- [What is needed]: Look for the word "click" in the records, and copy each line where it appears.

┌──

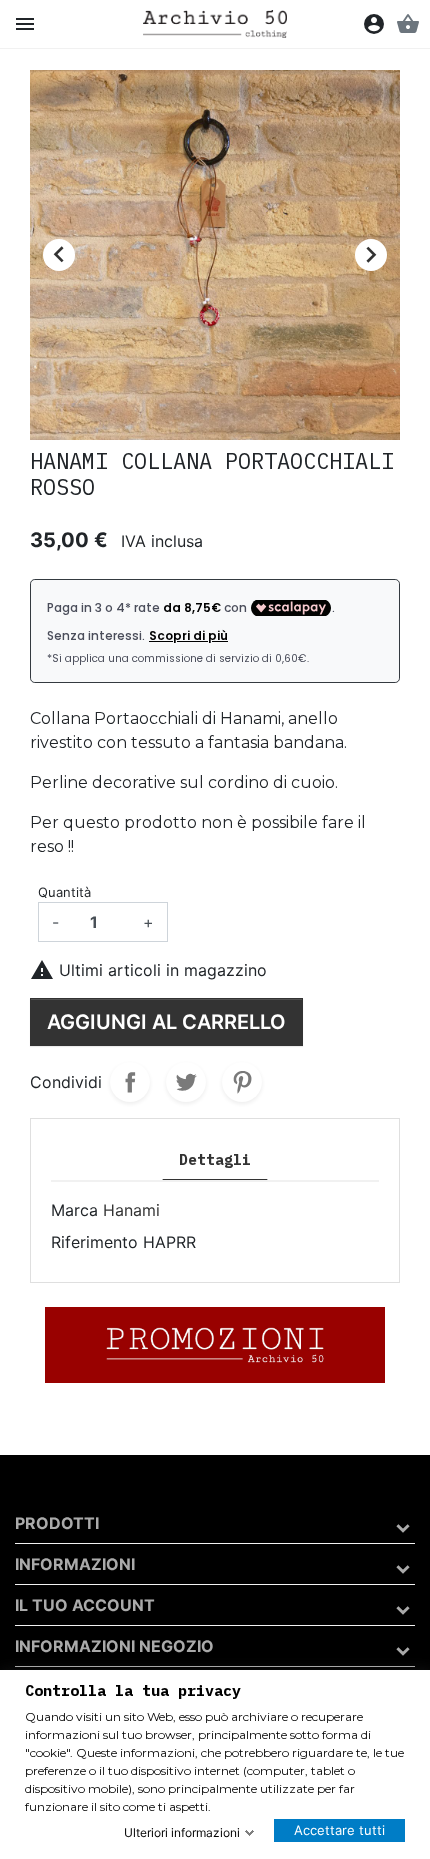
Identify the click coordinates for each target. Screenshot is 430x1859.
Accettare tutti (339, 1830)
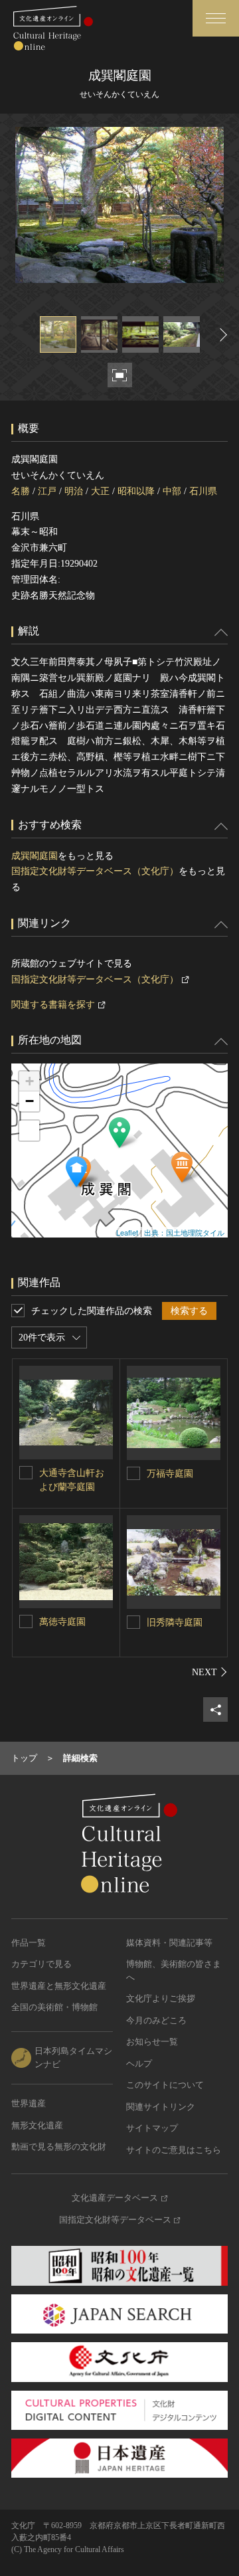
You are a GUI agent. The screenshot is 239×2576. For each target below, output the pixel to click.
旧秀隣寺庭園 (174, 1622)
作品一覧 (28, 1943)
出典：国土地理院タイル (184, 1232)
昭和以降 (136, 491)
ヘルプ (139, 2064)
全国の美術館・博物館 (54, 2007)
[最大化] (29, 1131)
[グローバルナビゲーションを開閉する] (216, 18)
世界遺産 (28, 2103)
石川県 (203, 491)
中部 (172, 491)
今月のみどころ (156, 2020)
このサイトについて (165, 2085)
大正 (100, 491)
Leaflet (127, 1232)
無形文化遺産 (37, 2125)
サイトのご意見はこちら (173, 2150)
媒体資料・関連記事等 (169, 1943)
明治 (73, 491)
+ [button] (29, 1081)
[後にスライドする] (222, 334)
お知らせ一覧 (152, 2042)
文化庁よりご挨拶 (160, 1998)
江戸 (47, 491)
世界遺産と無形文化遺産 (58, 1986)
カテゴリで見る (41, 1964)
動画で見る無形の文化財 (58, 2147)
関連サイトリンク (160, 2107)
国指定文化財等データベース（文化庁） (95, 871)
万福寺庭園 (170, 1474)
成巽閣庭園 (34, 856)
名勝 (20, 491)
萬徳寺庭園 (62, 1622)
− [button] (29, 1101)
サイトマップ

└──
┌──

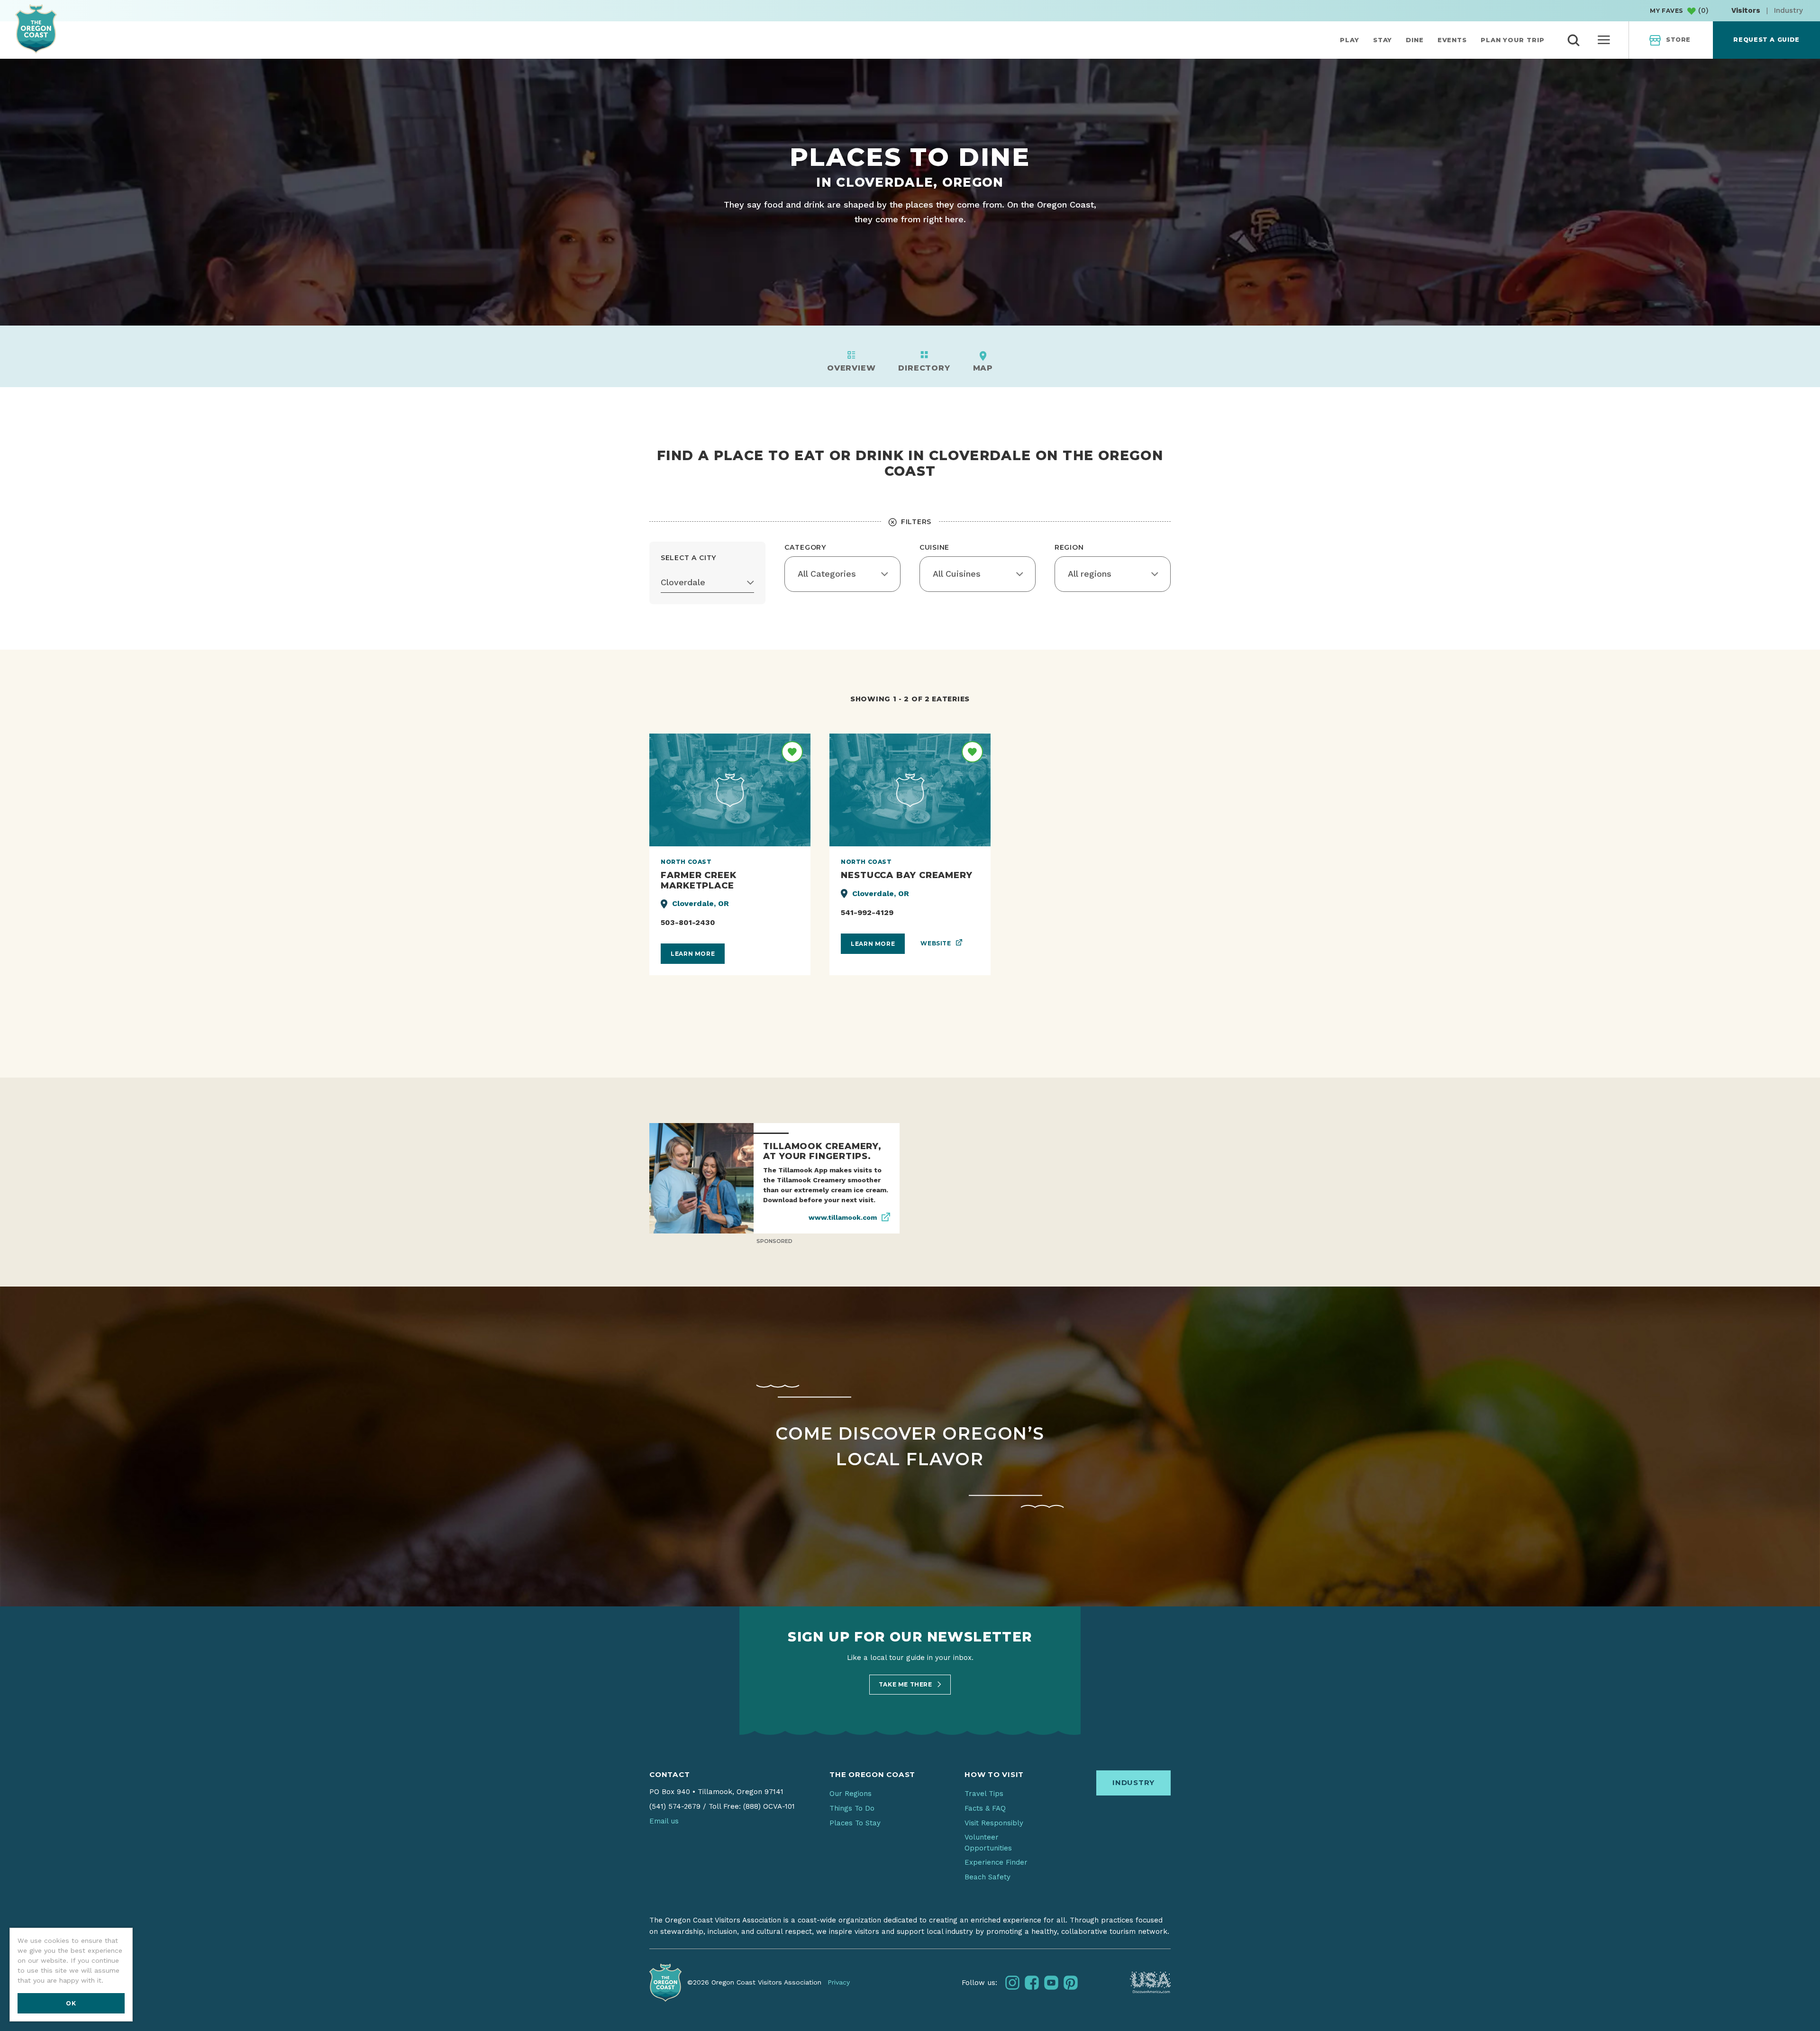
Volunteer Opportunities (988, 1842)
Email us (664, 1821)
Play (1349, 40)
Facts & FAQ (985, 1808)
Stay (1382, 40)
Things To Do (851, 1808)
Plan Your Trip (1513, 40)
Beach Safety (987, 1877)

└──

- [Solution below]:
Identify the click coordinates for each target. Screenshot is 430x1859.
You are a GUI agent. The screenshot is 239×2576. For each target below, output the pixel to click.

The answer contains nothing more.